Sobre os poemas do poeta Diovani Mendonça
(divulgados em blogs, zines, embalagens de Pão e Poesia)
Poeminhas para distrair dor de dente
Diante da necessidade de poemar infindamente os Poetas precisam de um suporte espiritual ou material, virtual ou em celulose para os seus registros de versos que não podem ficar apenas dispersos ao vento. Ainda que os melhores versos realmente sejam levados pela brisa noturna meio ao resmungar solitário entre andanças e angústias, não podemos privar os leitores de conhecerem ao menos alguns versos, não que sejam os menos, ou até os piores.
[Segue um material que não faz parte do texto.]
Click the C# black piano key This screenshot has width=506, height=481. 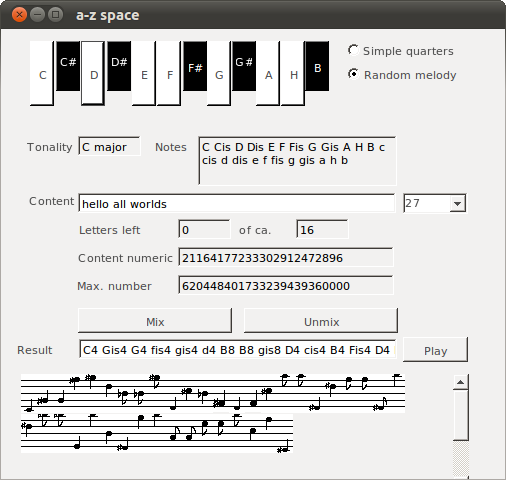coord(68,66)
Divulgar é uma arte tão sutil quanto rascunhar, rabiscar, esboçar versos e versinhos, poemas e poeminhas num papel ou no monitor do PC, no aconchego do lar ou no tumulto de lan house, o importante é registro o mínimo da produção poética. Aquele poema que surgiu e sumiu no sonho ou pesadelo, aquele que foi declamado ao pé de uma árvore paradisíaca ou na parada de ônibus, poemas mil que se perderam.
Divulgar é uma perenização de 1% que a produção ousou, a imaginação conquistou, o papel ou monitor absorveu. Poucos vão tomar conhecimento, poucos vão abrir o e-mail, poucos vão ler realmente. Mas o poeta não pode desanimar. Se os versos não são os melhores - e sim aqueles que foram mentalizados no banho quente da manhã ou no momento orgásmico do amor - não vamos privar os seletos leitores de uma amostra grátis do que poderíamos ter escrito.
Insights, intuições, psicografias, os nomes são inúmeros para retratar os momentos de iluminação que rasgam o cotidiano do/a poeta quando ele/ela produz os versos que alguns nunca vão ler mas outros nunca vão esquecer. "Uma flor nasceu na rua!" - em que momento da pacata vida de Drummond ele pensou esse verso tão simples e tão extraordinário! Uma flor em pleno asfalto! Uma beleza em plena fuligem! E se ele não divulgasse? Seríamos hoje muito mais pobres de espírito (e percepção!)
Assim a divulgação múltipla da poesia é plenamente necessária e aplaudida. Seja em papel, em xerox, mimeografo, pacote de pão, blogs, dentro do metrô, dentro do ônibus, tipo, você entra num metrô e eis um poema, você embarca num ônibus e eis um poema, ali, balançando, bolinando entre as suas pernas, vai comprar um pão e - opa! - um poema! O poema derramado pra todo lugar, de repente, nunca esperado, solicitando atenção - um minuto de vossa atenção! Um minutinho só!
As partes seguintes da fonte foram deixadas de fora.